M. Yvon Collin , rapporteur spécial . - Néanmoins, les efforts budgétaires portent leurs fruits. Alors que la part de notre APD dans notre RNB était de 0,38 % en 2016, elle devrait être de 0,43 % en 2019, soit seulement 0,01 point de pourcentage en dessous de la trajectoire fixée par le Gouvernement en février 2018. C'est pourquoi, il nous semble légitime d'accorder une nouvelle fois une confiance prudente au Gouvernement.

Notre vigilance doit toutefois être maintenue sur les points suivants.

D'une part, alors que l'année 2019 se termine, nous regrettons de ne pas examiner le prochain budget après le projet de loi de programmation de l'aide publique au développement, dont le dépôt a été plusieurs fois repoussé. L'insertion du budget 2020 dans un cadre stratégique rénové, que la commission a appelé de ses voeux à plusieurs reprises, nous aurait semblé plus pertinente.

D'autre part, il nous semble que le budget pour 2020 aurait dû marquer la poursuite d'un effort particulier en matière de dons, par rapport à l'octroi de prêts. En effet, la France se caractérise par une certaine préférence pour les prêts, qui représente un peu moins du tiers de notre aide publique au développement. Les plus grands donneurs, comme le Royaume-Uni ou les États-Unis accordent presque la totalité de leur aide publique au développement sous forme de dons.

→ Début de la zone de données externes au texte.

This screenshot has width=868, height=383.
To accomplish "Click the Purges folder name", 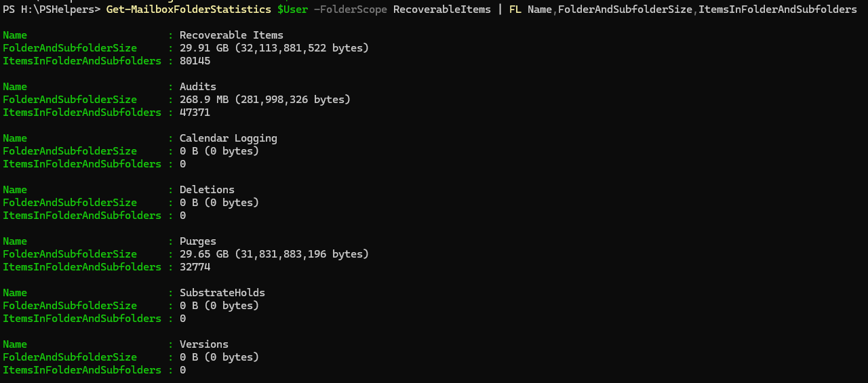I will click(x=198, y=241).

Cette spécificité française entraîne un décalage entre la liste des pays que nous définissons comme « prioritaires », et les principaux bénéficiaires de notre aide, qui sont surtout des pays à revenu intermédiaire, ou même des pays émergents.

Pour y remédier, le Gouvernement s'est engagé à augmenter la part des dons. En 2019, l'AFD s'est vue attribuer 1 milliard d'euros supplémentaires en autorisations d'engagement pour concrétiser cette promesse. Toutefois, le budget 2020 prévoit une réduction des ressources permettant à l'AFD d'accorder des dons, à hauteur de 594 millions d'euros en autorisations d'engagement, et de 35 millions d'euros en crédits de paiement. À l'inverse, la capacité de l'Agence à octroyer des prêts progresse légèrement.

Les auditions ont fait état d'un arbitrage du ministère de l'Europe et des affaires étrangères visant à revaloriser le rôle des ambassades dans le versement de subventions. Dans cette perspective, les crédits des fonds de solidarité pour les projets innovants (FSPI) ont progressé de 36 millions d'euros.

Même si la hausse des moyens des ambassades n'égalise pas la réduction de ceux de l'AFD, la volonté de les impliquer davantage dans le versement de subventions est claire. Ce choix nous interroge, car la masse salariale des réseaux consulaires et diplomatiques est appelée à se contracter dans le cadre de la réforme de l'État à l'étranger.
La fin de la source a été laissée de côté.